━━━ STORED DATA
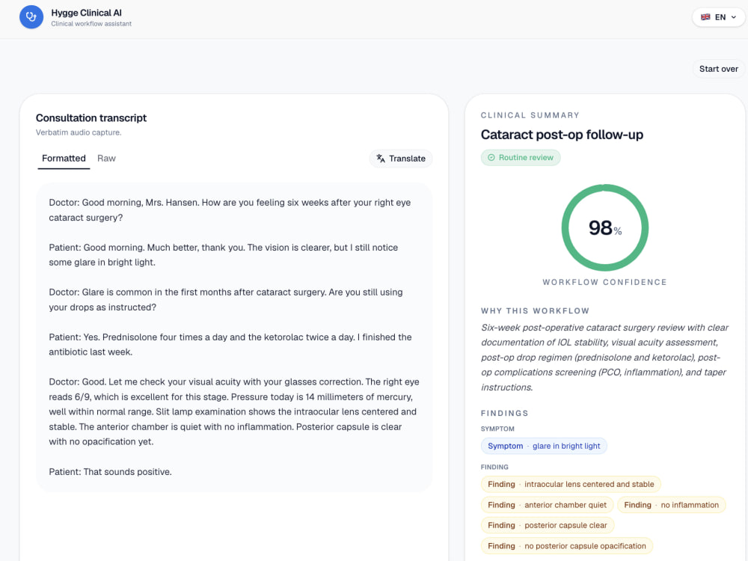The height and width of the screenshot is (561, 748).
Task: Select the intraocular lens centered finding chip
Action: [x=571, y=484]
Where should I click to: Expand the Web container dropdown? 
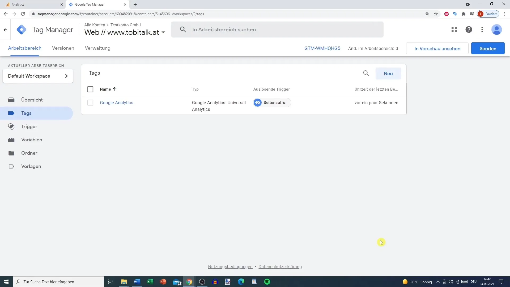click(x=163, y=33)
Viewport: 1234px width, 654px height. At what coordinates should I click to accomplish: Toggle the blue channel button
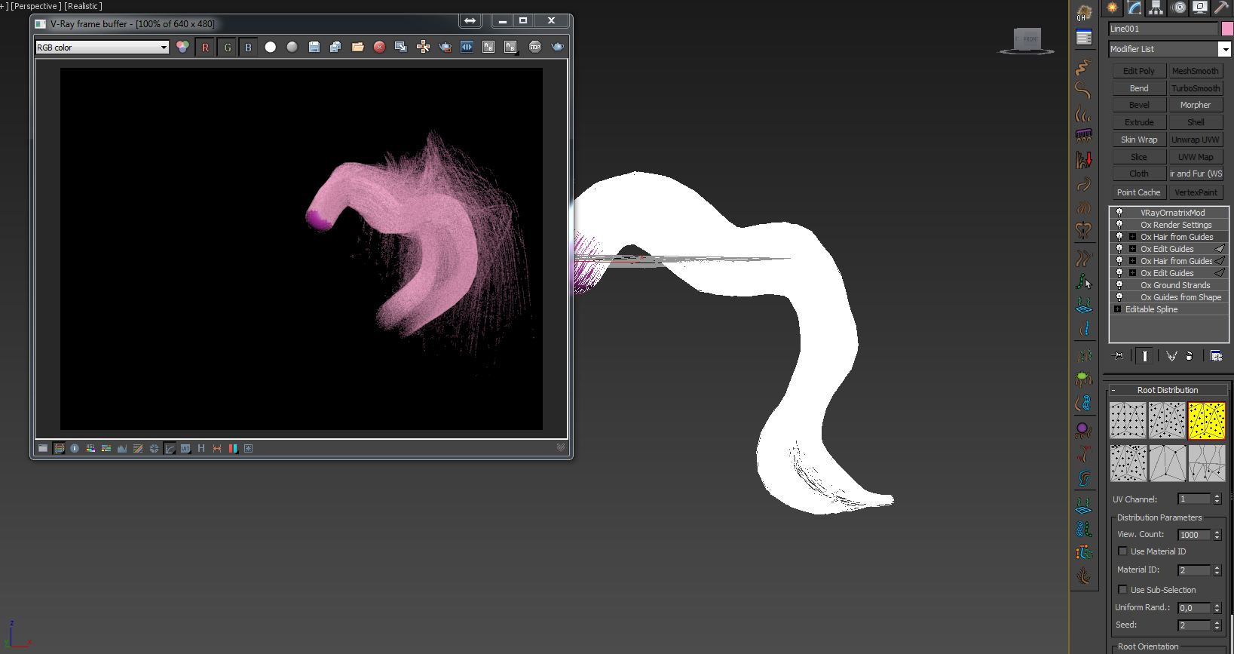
━━━━━━
━━━ STORED DATA
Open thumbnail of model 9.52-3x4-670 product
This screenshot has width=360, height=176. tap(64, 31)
━━━━━━
WORK ITEM
When you reach the line containing "Where should I" in the entries above, begin restating word for word, and stop once the line containing "Viewport: 1234px width, 654px" has been given. Omit the pictures.

EXERCISE ANSWER
Where should I click to: Expand the Web container dropdown? 
click(x=163, y=33)
Viewport: 1234px width, 654px height. At what coordinates should I click to accomplish: Toggle the blue channel button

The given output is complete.